▸ **Stored data entries**:
################
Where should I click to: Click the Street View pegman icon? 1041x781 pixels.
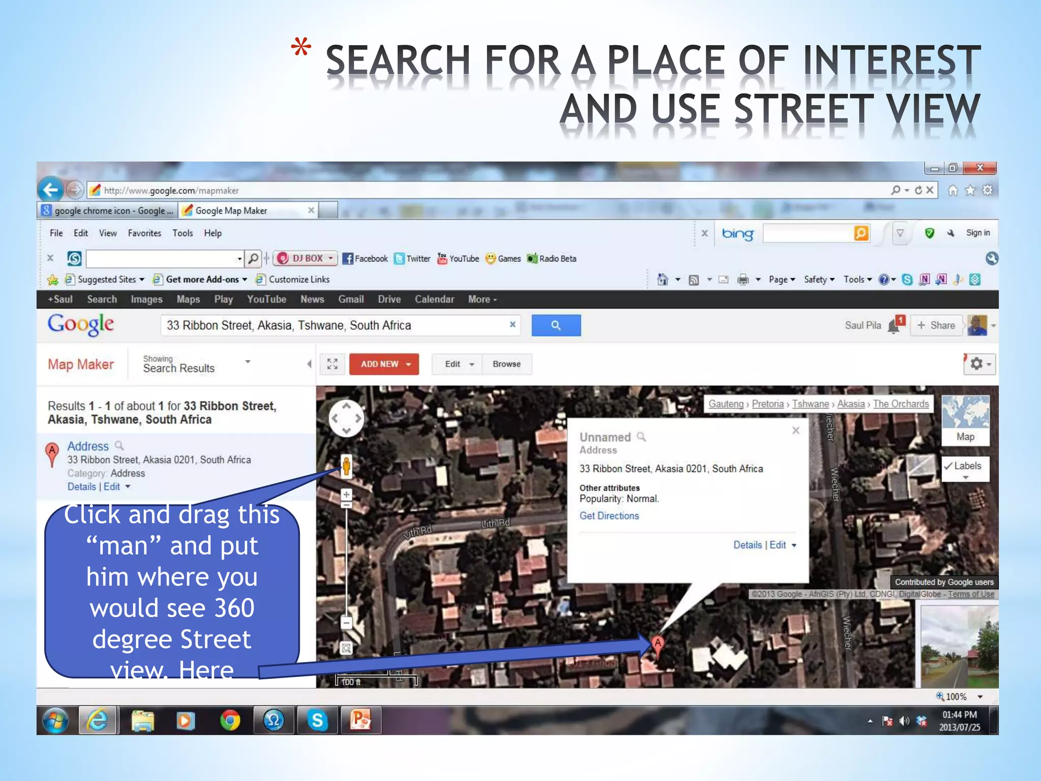click(x=346, y=465)
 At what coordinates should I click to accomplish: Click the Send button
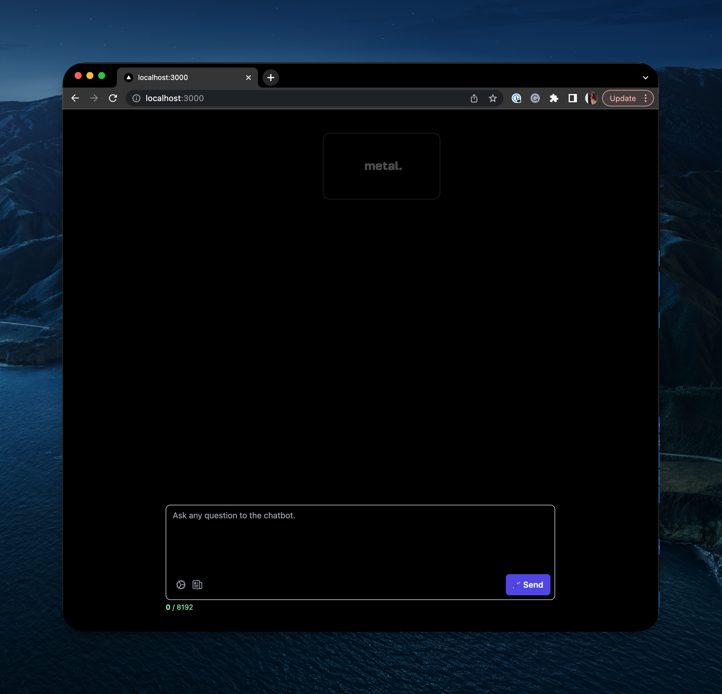click(528, 585)
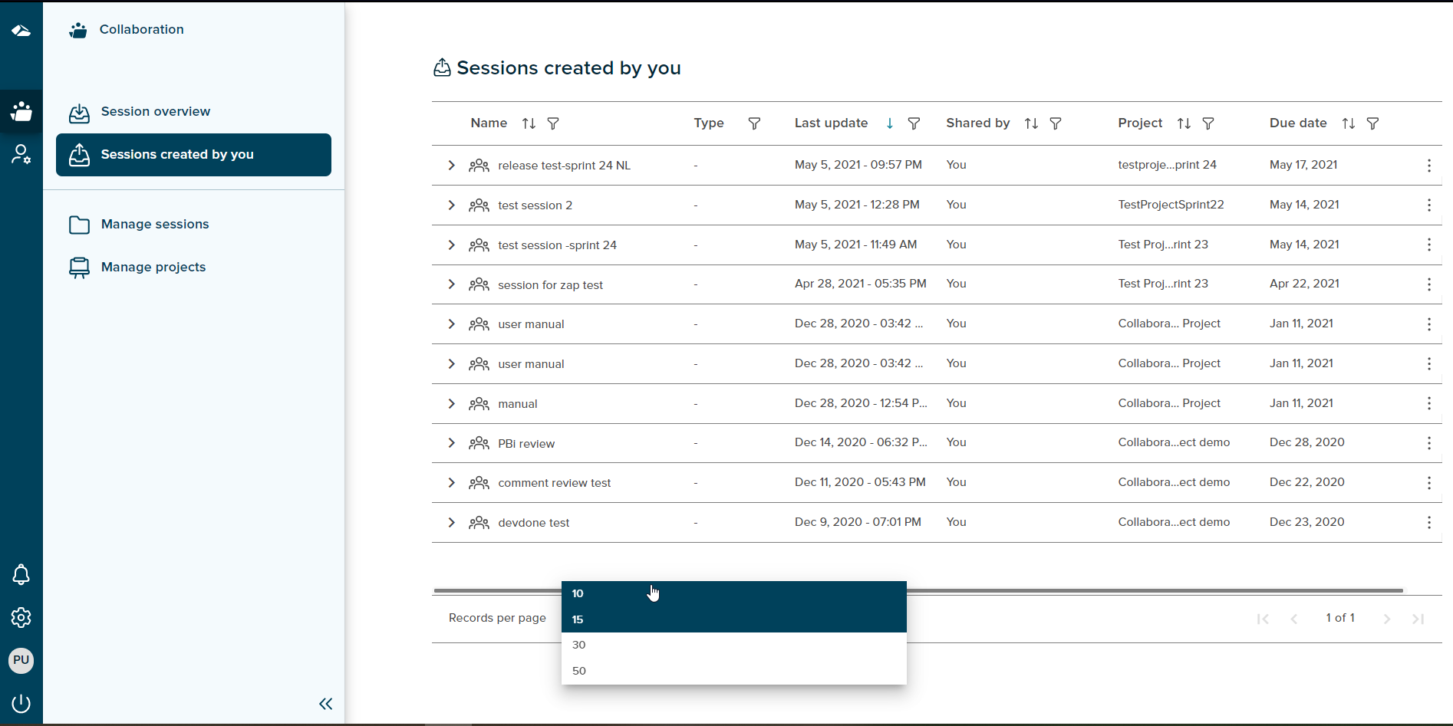Click the sort arrows on the Shared by column

[x=1030, y=123]
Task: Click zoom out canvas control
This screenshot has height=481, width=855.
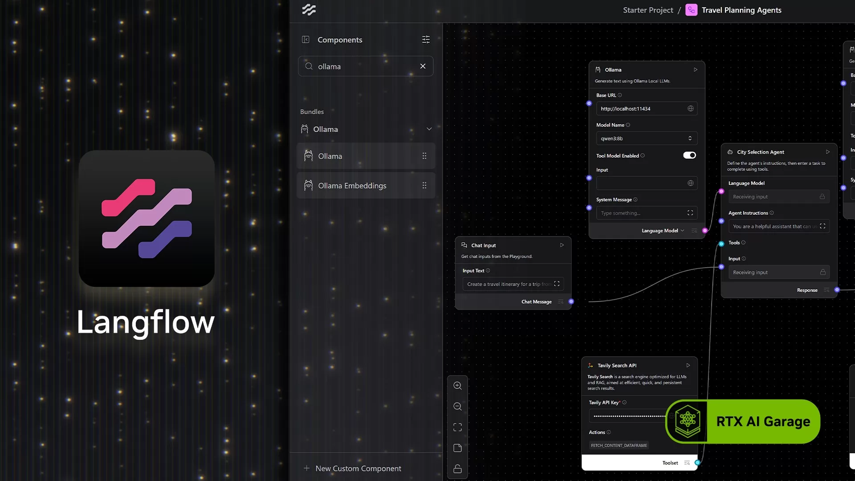Action: tap(457, 406)
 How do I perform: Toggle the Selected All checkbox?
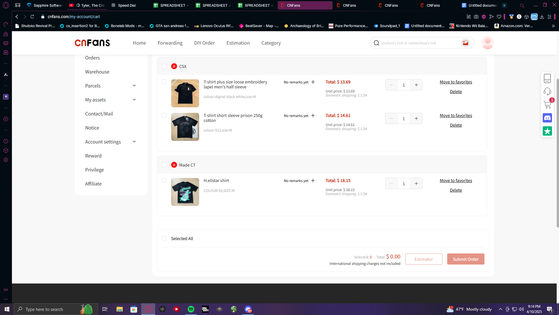coord(164,239)
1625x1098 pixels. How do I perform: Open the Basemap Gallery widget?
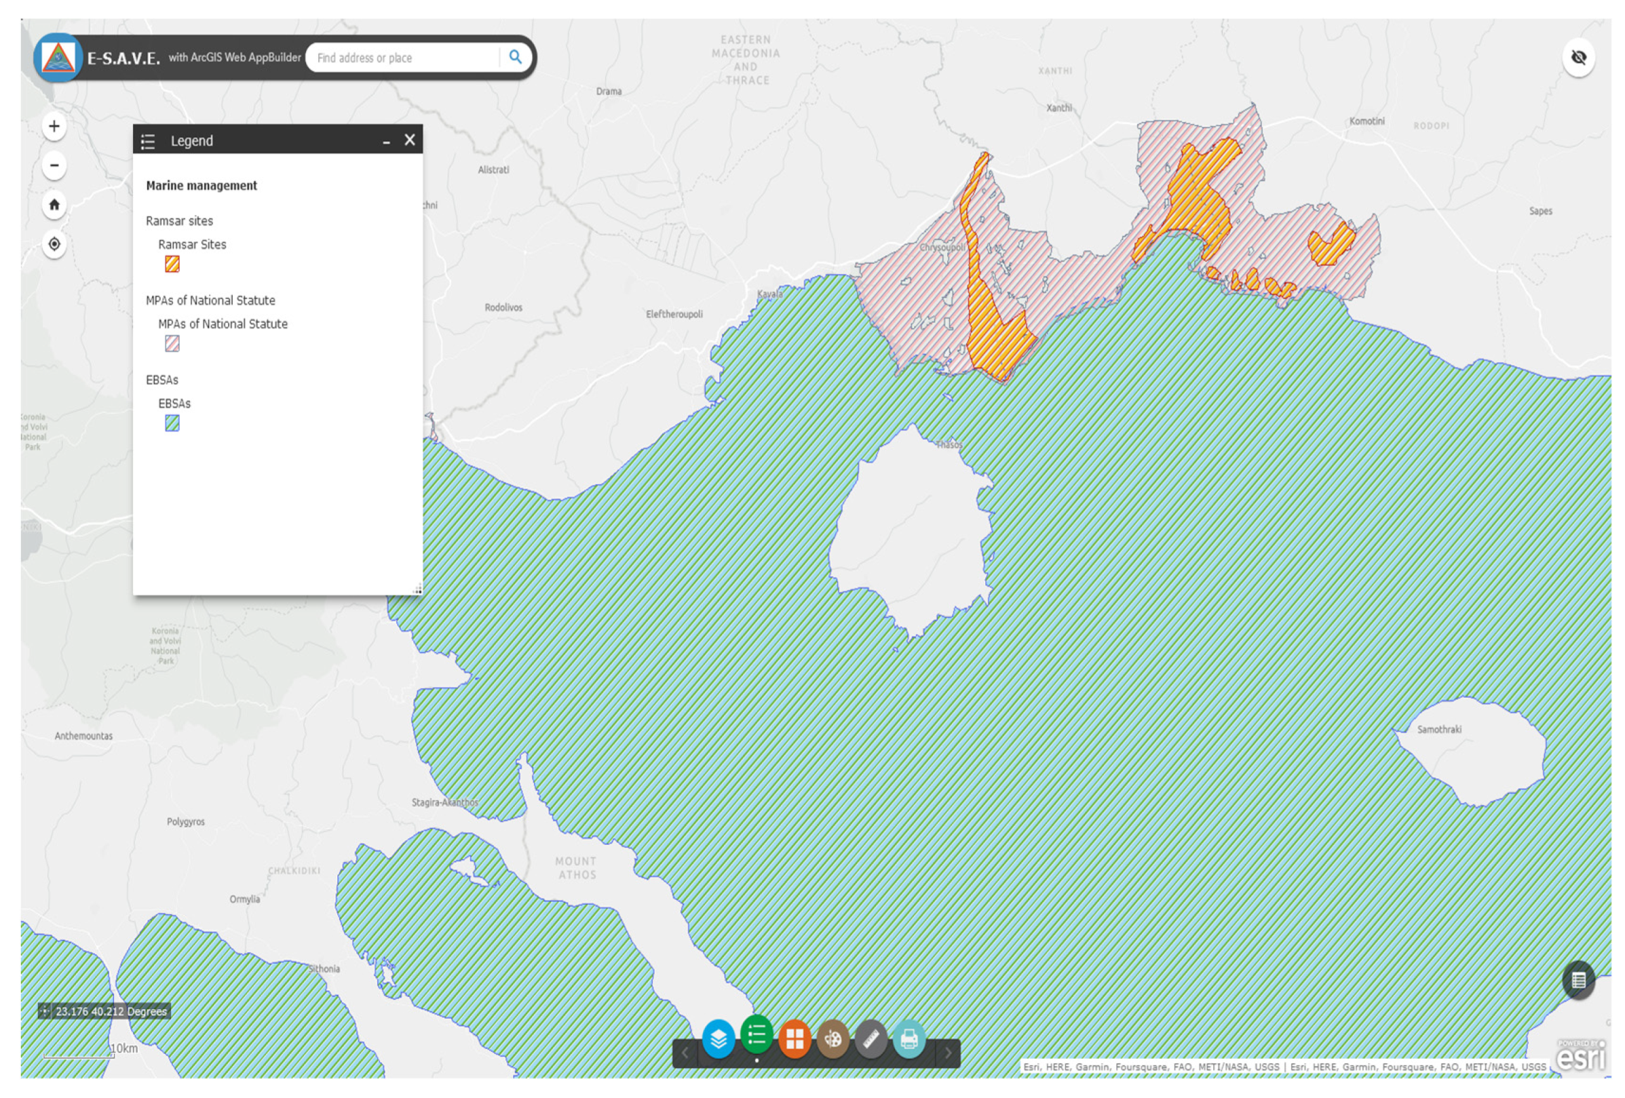[794, 1039]
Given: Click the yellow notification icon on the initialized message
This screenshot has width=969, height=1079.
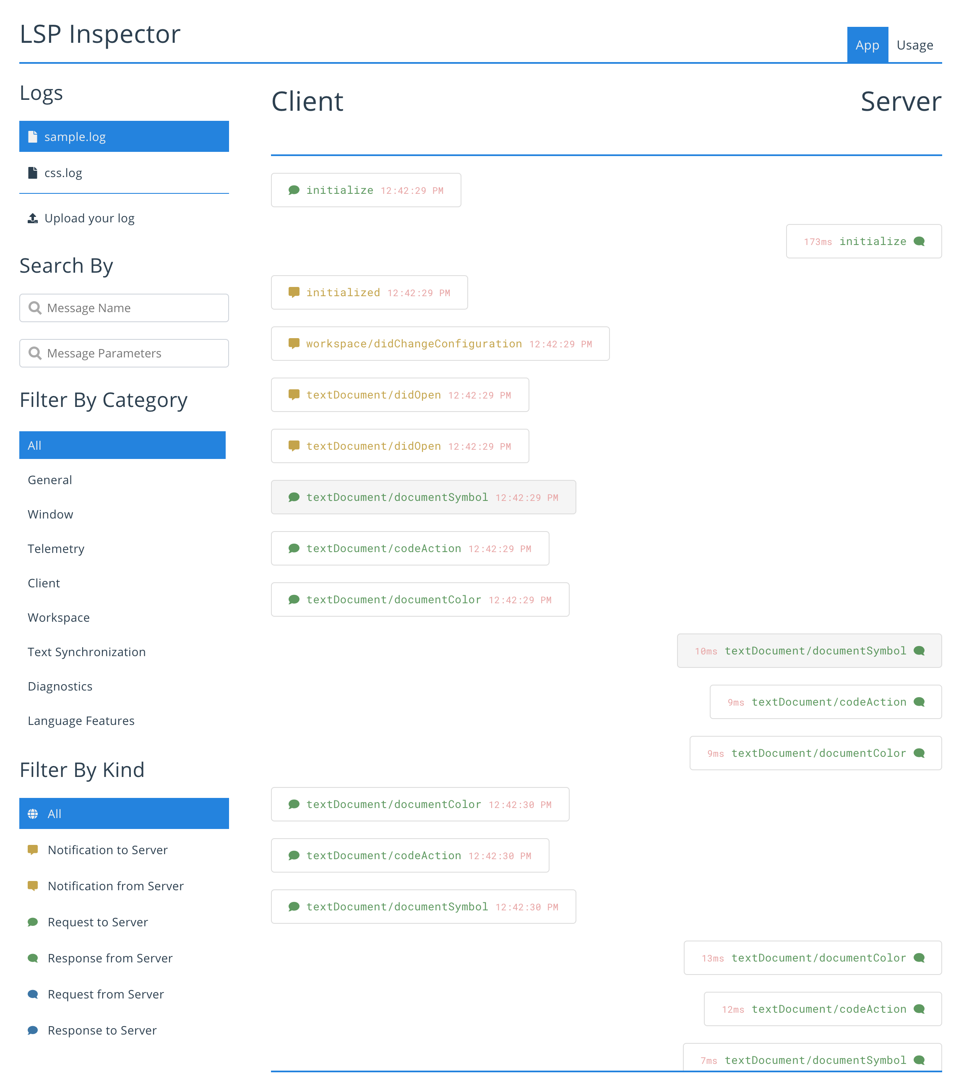Looking at the screenshot, I should click(293, 292).
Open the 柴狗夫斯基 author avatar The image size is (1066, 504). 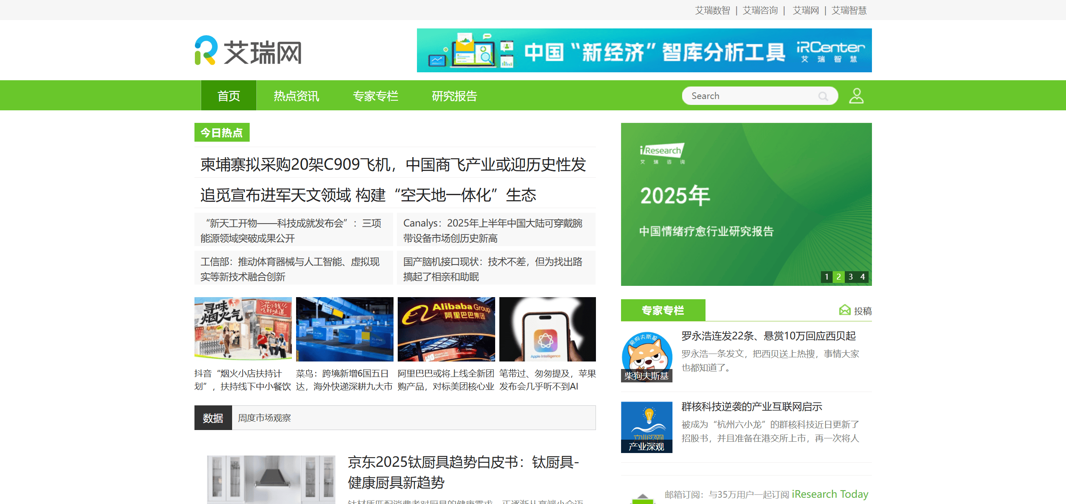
################
▸ **WHAT YOU NEED TO DO**:
Give back the entries verbatim. Do not include any picture.

▸ **EXERCISE SOLUTION**:
Where should I click to: Click the Street View pegman icon? 1041x781 pixels.
click(x=346, y=465)
 At what coordinates should I click to accomplish: Click the Send button
click(528, 585)
Click the sort arrows on the Shared by column

[x=1030, y=123]
Task: Click zoom out canvas control
This screenshot has height=481, width=855.
Action: tap(457, 406)
 How do I perform: Toggle the Selected All checkbox?
coord(164,239)
1625x1098 pixels. How do I perform: Open the Basemap Gallery widget?
[794, 1039]
Given: Click the yellow notification icon on the initialized message
This screenshot has width=969, height=1079.
Looking at the screenshot, I should click(293, 292).
Open the 柴狗夫斯基 author avatar The image size is (1066, 504). 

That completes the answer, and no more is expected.